安定して稼ぎ、配当も出す手堅い会社
進出する地域ごとに、その土地に合わせた異なる名前のブランドで店を運営する、地方銀行としては珍しいブランドの使い分けの戦略が最大の特徴。単一のブランドの大手の地方銀行に対し、地域に密着した個別のブランドの認知で対抗する。複数の州にまたがる地域ブランドを独立して運営する、独自の戦略の地方銀行の立ち位置にいる。
ペンシルベニア州の中西部を本拠に、オハイオやニューヨーク西部、バージニアなどで、個人や中小企業から預金を集め、それを融資に回して利ざやを得るのが事業の柱。特徴は、進出する地域ごとに、その土地に合わせた異なる名前のブランドで店を運営する点にある。中小企業向けの事業の融資や、商業用の不動産、住宅ローン、富裕層向けの銀行サービスを手がける。地域ごとのブランドで近隣の州へ広げてきた。集めた預金と貸出の金利差で稼ぐ構造になっている。
商業用の不動産への融資の悪化は、貸し倒れを増やす弱点になる。複数の地域ブランドを別々に運営するため、その分の運営の費用がかさむ。金利の急な低下は利ざやを縮める。預金の流出も資金繰りを揺らす。買収による成長が一服する恐れもある。進出した新しい市場で、地元の同業や大手との競争に苦戦することもある。
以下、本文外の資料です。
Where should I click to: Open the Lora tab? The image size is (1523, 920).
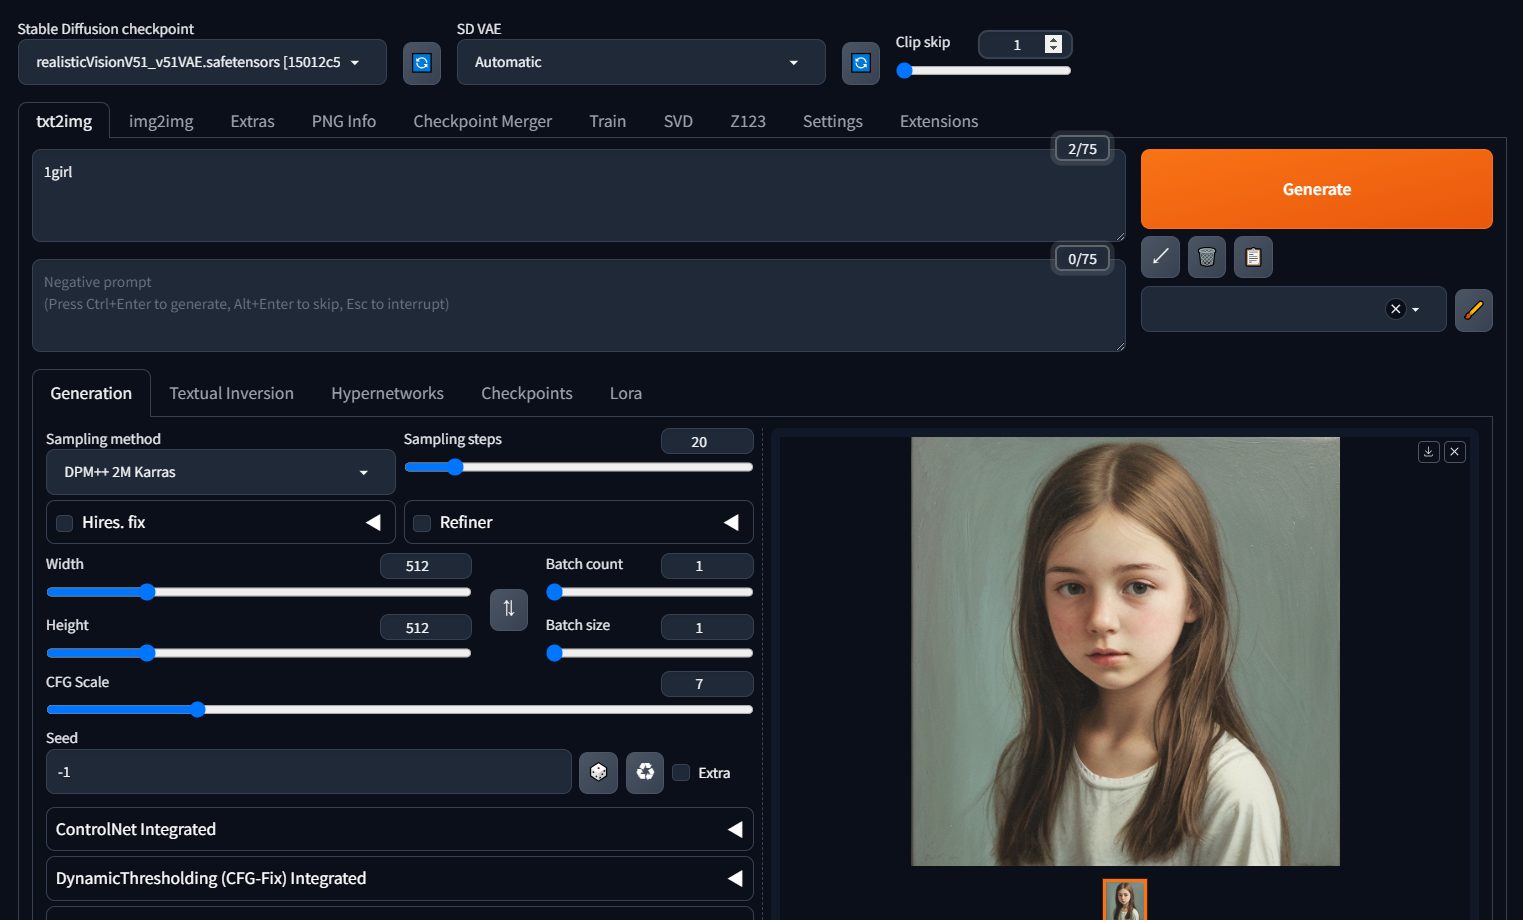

配当を連続して出しながら、地域ごとのブランドを広げて新しい市場へ進出する成長の経営。近年は南部への進出のために新しい地域ブランドを立ち上げた。地域に密着したブランドの認知で大手に対抗する戦略を生かしつつ、商業用の不動産の融資の管理と、地域の拡大の両立を図る方針が特徴になっている。
地域経済と、ブランドの浸透、金利に依存する。地盤とするペンシルベニアやオハイオ、ニューヨーク西部などの地域の経済が保たれるか、地域ごとのブランドが各市場で認知を得て根づくか、金利の水準が利ざやに有利に働くか、そして商業用の不動産への融資が健全に保たれるかが、業績を左右する大きな前提になる。
資産 $8.4B のうち、借金などの負債を引いて株主のものと言えるのは $872M(10%)。